[Stored items]

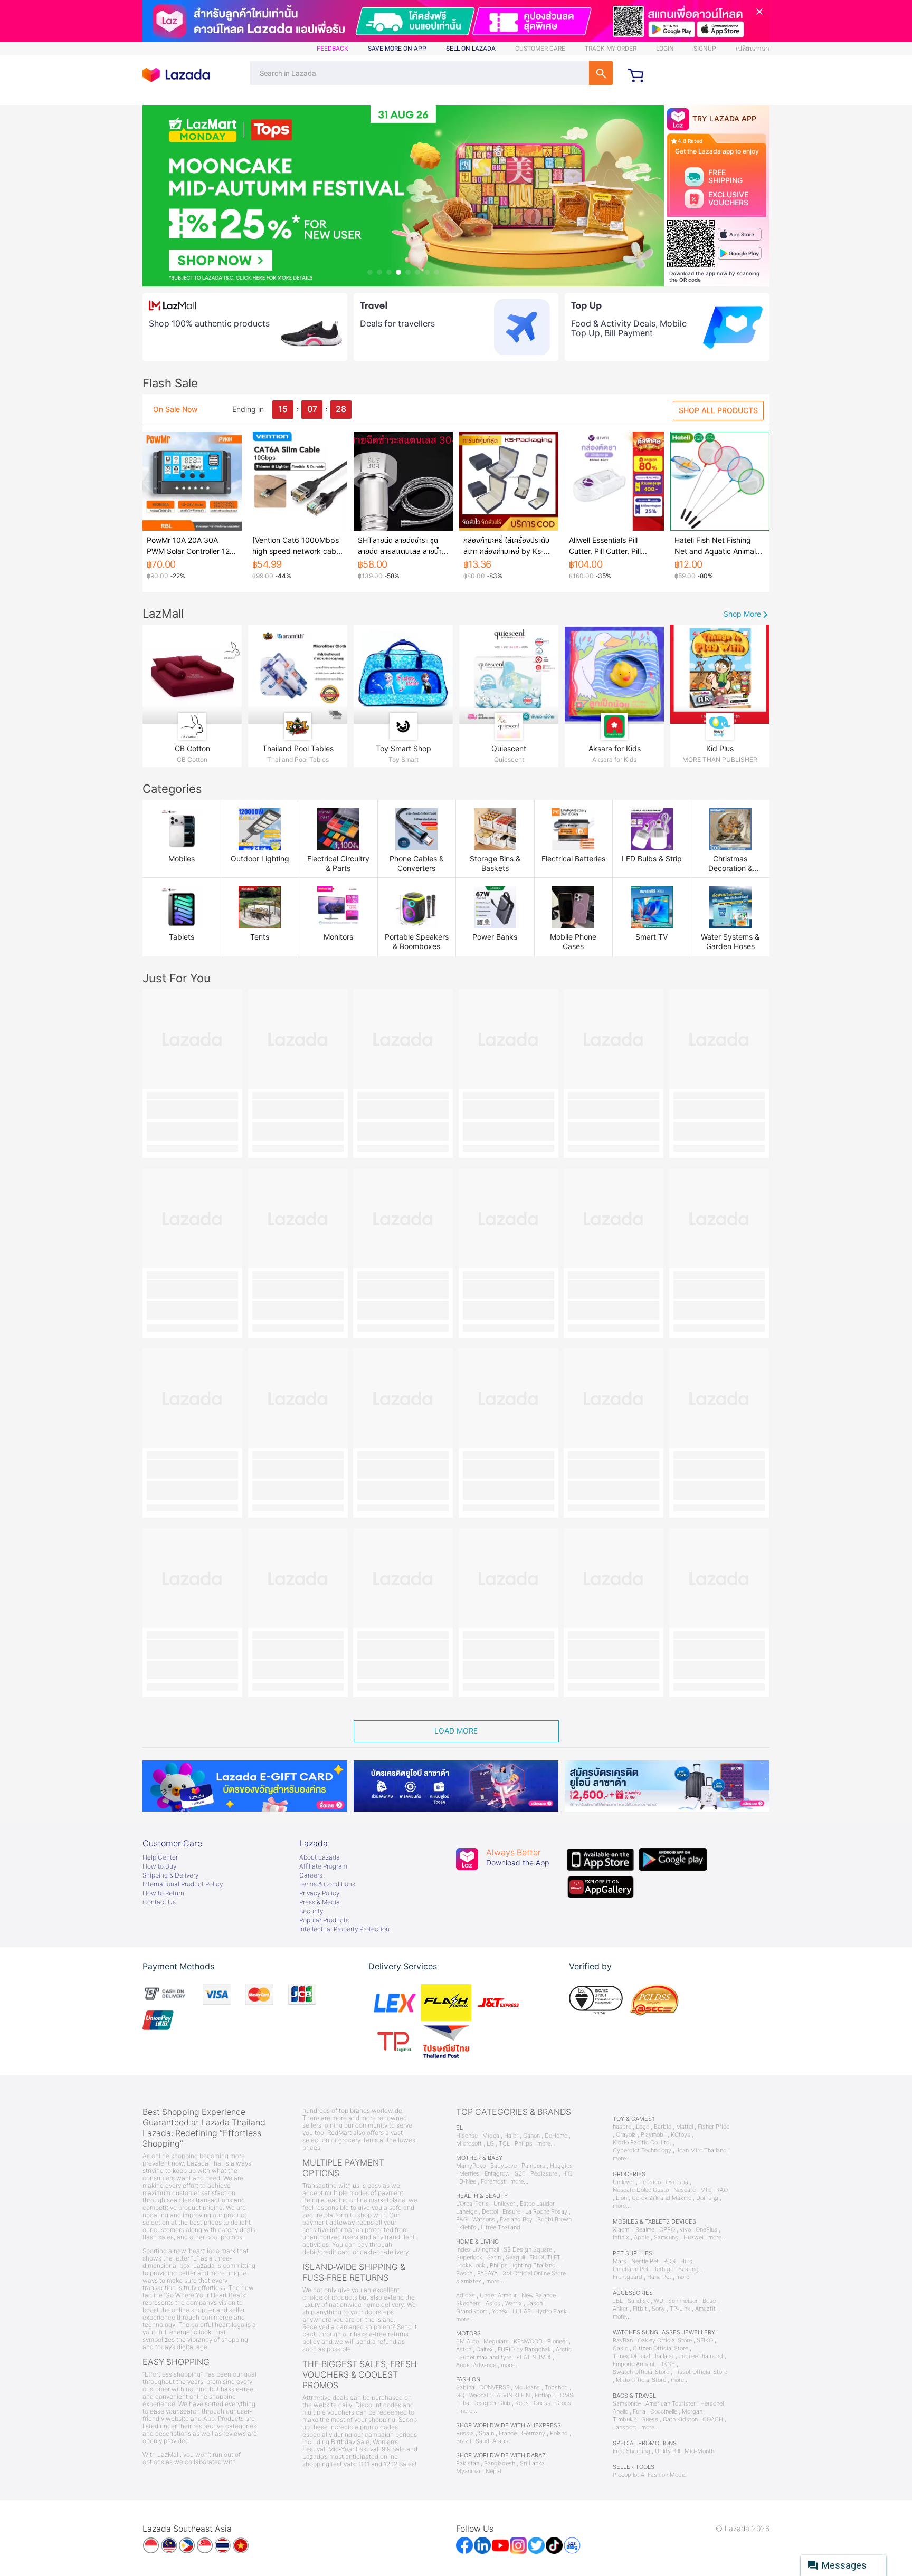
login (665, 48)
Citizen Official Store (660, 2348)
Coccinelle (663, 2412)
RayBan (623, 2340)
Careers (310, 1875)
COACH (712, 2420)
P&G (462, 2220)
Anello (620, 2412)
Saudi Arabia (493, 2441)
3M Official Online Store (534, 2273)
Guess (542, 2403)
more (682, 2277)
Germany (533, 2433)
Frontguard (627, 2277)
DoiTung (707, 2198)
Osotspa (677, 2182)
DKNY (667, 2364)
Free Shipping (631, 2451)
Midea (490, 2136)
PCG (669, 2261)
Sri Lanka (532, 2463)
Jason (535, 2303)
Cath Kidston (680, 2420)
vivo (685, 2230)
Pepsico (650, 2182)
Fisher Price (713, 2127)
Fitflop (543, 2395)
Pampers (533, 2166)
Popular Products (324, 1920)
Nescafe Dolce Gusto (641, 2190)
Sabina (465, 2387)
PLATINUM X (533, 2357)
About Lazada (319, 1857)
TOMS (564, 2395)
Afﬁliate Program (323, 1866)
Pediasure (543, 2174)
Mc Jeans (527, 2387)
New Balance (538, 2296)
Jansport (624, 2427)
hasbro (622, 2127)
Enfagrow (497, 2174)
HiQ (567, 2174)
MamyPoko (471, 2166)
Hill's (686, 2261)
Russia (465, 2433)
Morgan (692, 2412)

- [DESCRIPTION OF THE TASK]:
Which lines of the records above hold the word "Official"? Copy each one out.

- [ANSWER FOR THE TASK]:
Citizen Official Store (660, 2348)
3M Official Online Store (534, 2273)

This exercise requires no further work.